■ **Prompt 1**:
From the Jetta rear brake thread, copy everything from "# 1999.5 VW" down to "buy new calipers." without changing a word.

=====

# 1999.5 VW Jetta -> REAR BRAKES



## GohanBurner (Jun 10, 2011)

I have two questions here.

1. Rear brake job at home?
I was quoted $450 to change the rear brakes. This includes pads/rotors. The shop told me that the bearing and rotor are connected somehow, is this true? Is this a job I cannot undertake at home, by myself with some tools? I came from a Civic and to change ALL the disc brakes with pads would cost me at MAX $180. That is the cost of parts alone, of course.


2. Emergency Brake
I thought I would escape this problem leaving the Honda scene, but I was wrong. This is very strange because the rear-left wheel's e-brake looks as if it is disengaged but the wheel will not turn freely when jacked in the air. The other side, rear-right, spins freely and the e-brake looks to be engaged. I am hoping that it is not seized because I would really like to not have to buy new calipers. 

Pictures...
Rear Left:









Rear Right:


----------



## Jay-Bee (Sep 22, 2007)

The hand brake cables on MK4s are known to rust up and seize, you can pull the lever down and remove the head of it fairly easily, or just cut it. Search around for the replacement, i think it should be well under 100 bucks and is not that hard to change out.

450$ for just rear brakes is rediculous. I did front AND rear on my 2.0 in my driveway, 415$ for zimmerman disks and akebono ceramic pads all around.

=====

■ **Prompt 2**:
Repeat every line of the records below word for word, but leave the pictures out of your answer.

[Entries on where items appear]
=====

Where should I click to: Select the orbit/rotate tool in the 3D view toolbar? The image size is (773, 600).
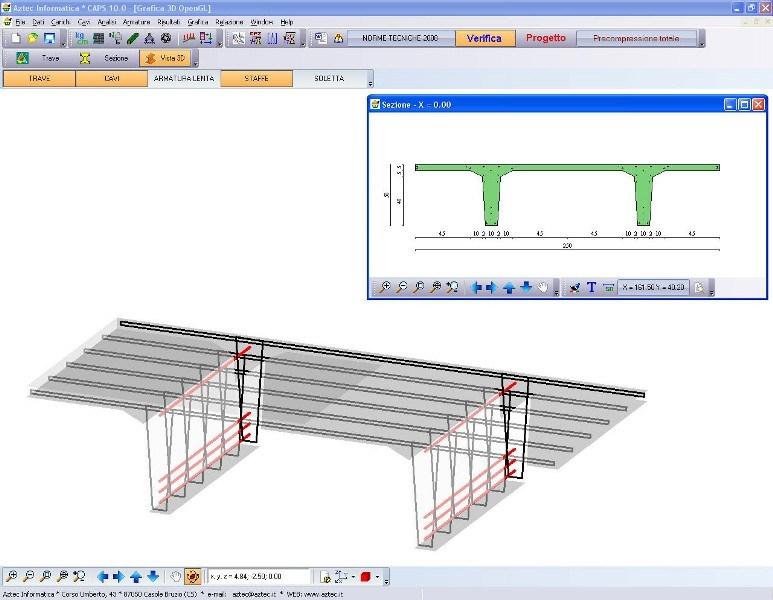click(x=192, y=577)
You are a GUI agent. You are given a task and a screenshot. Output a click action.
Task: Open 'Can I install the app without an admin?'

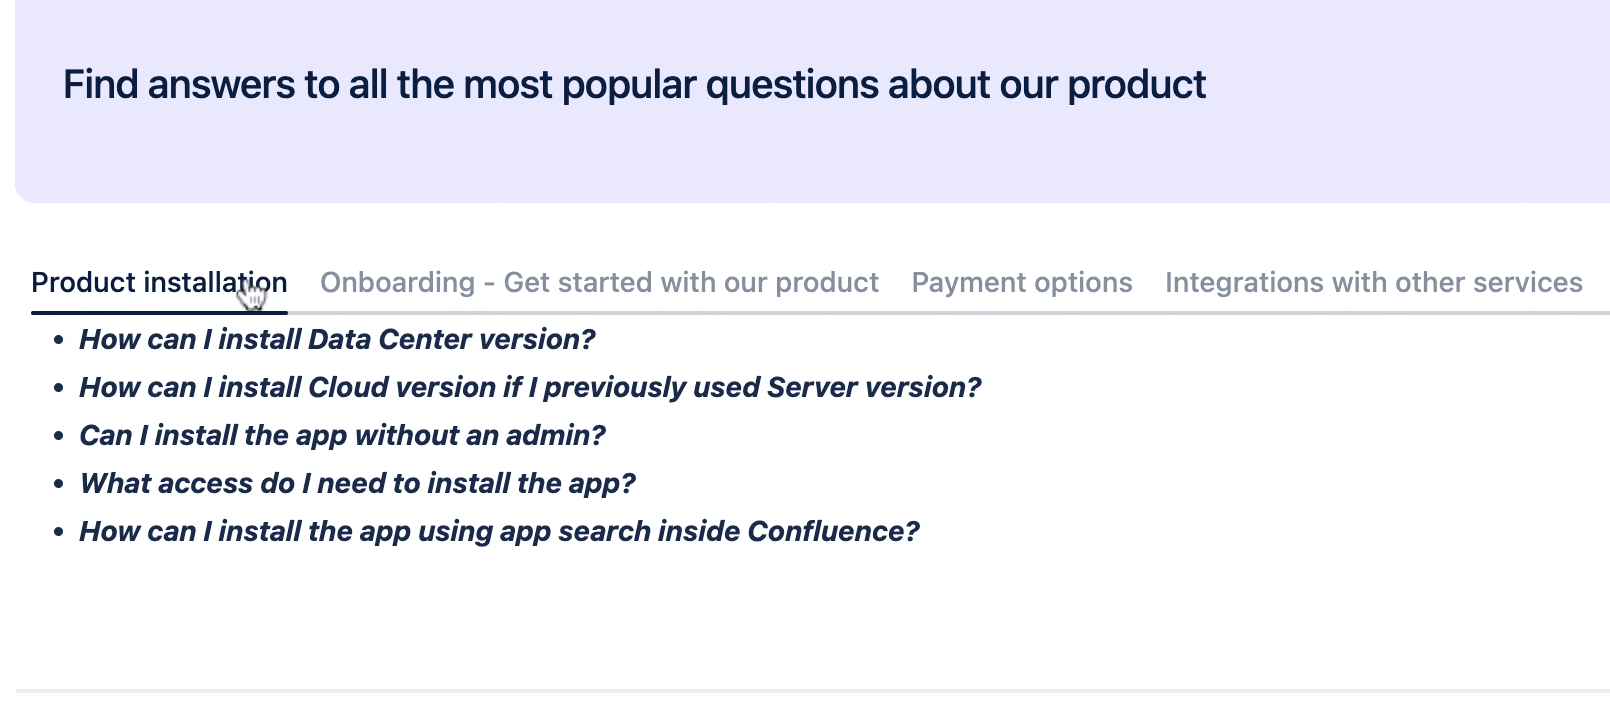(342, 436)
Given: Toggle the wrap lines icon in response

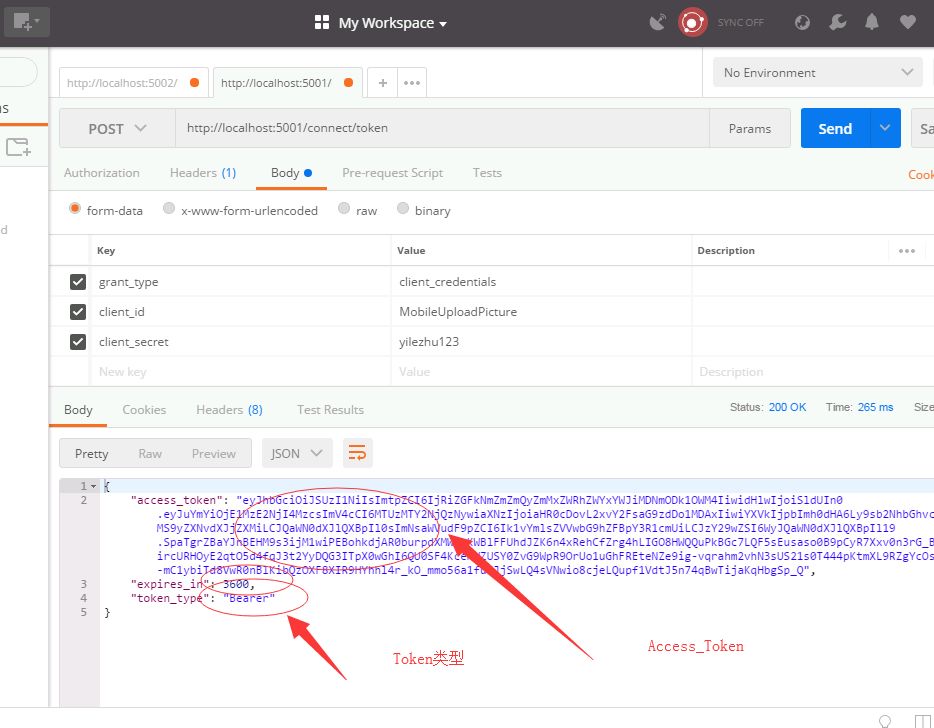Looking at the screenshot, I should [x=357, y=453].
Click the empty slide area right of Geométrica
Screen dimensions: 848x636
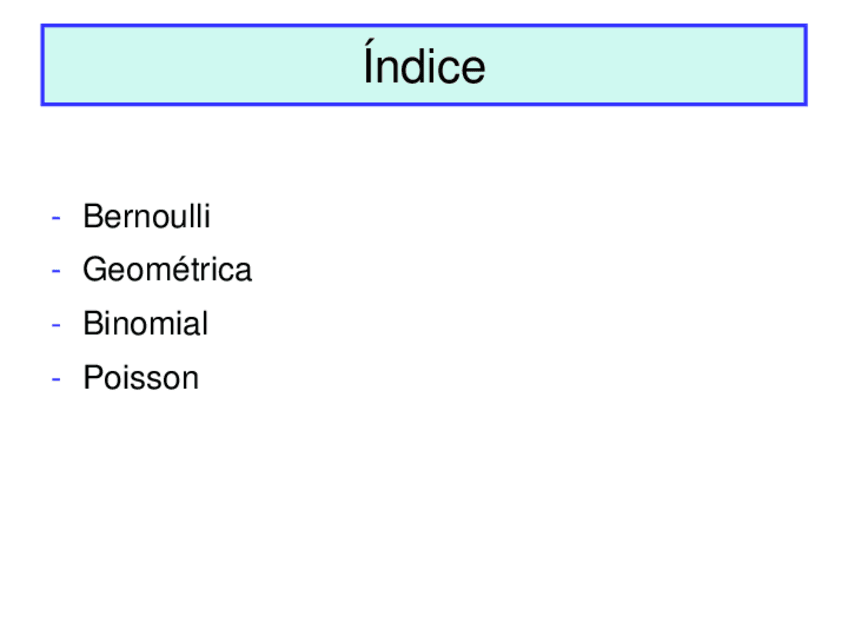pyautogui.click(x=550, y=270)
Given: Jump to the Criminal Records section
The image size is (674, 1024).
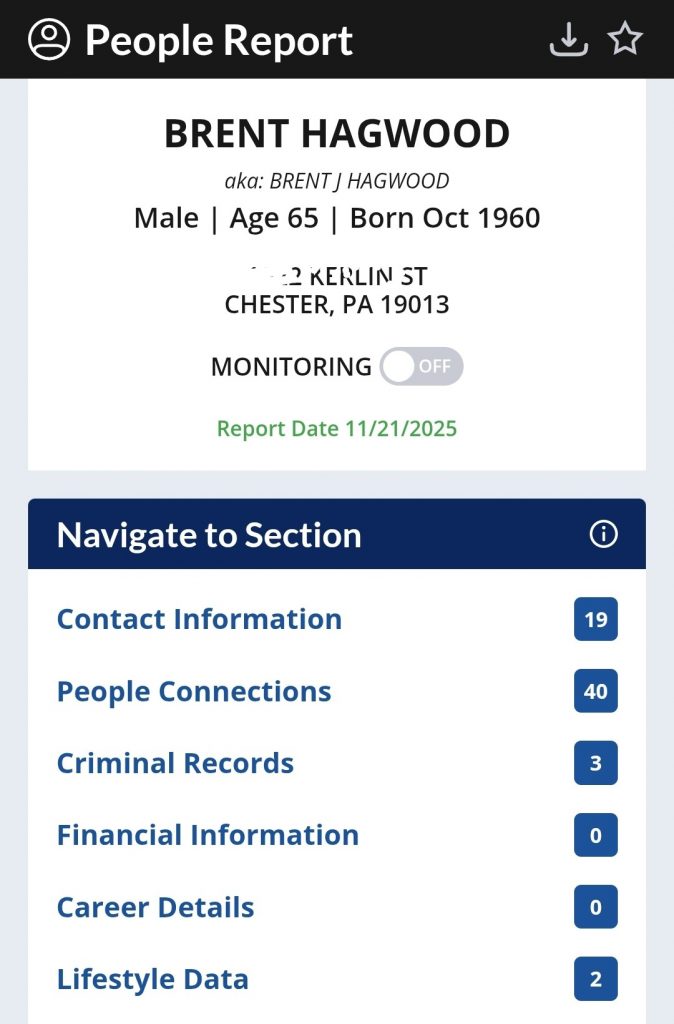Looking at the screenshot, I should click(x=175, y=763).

=====

■ **Output 1**:
# 1999.5 VW Jetta -> REAR BRAKES



## GohanBurner (Jun 10, 2011)

I have two questions here.

1. Rear brake job at home?
I was quoted $450 to change the rear brakes. This includes pads/rotors. The shop told me that the bearing and rotor are connected somehow, is this true? Is this a job I cannot undertake at home, by myself with some tools? I came from a Civic and to change ALL the disc brakes with pads would cost me at MAX $180. That is the cost of parts alone, of course.


2. Emergency Brake
I thought I would escape this problem leaving the Honda scene, but I was wrong. This is very strange because the rear-left wheel's e-brake looks as if it is disengaged but the wheel will not turn freely when jacked in the air. The other side, rear-right, spins freely and the e-brake looks to be engaged. I am hoping that it is not seized because I would really like to not have to buy new calipers.

■ **Output 2**:
Where should I click to: Select the orbit/rotate tool in the 3D view toolbar? The image size is (773, 600).
click(x=192, y=577)
You are a GUI agent. You are given a task and a screenshot. Output a click action.
Task: Open 'Can I install the app without an admin?'

(342, 436)
Given: Toggle the wrap lines icon in response

Looking at the screenshot, I should [x=357, y=453].
Click the empty slide area right of Geométrica
Screen dimensions: 848x636
pyautogui.click(x=550, y=270)
Given: Jump to the Criminal Records section
The image size is (674, 1024).
Looking at the screenshot, I should click(x=175, y=763).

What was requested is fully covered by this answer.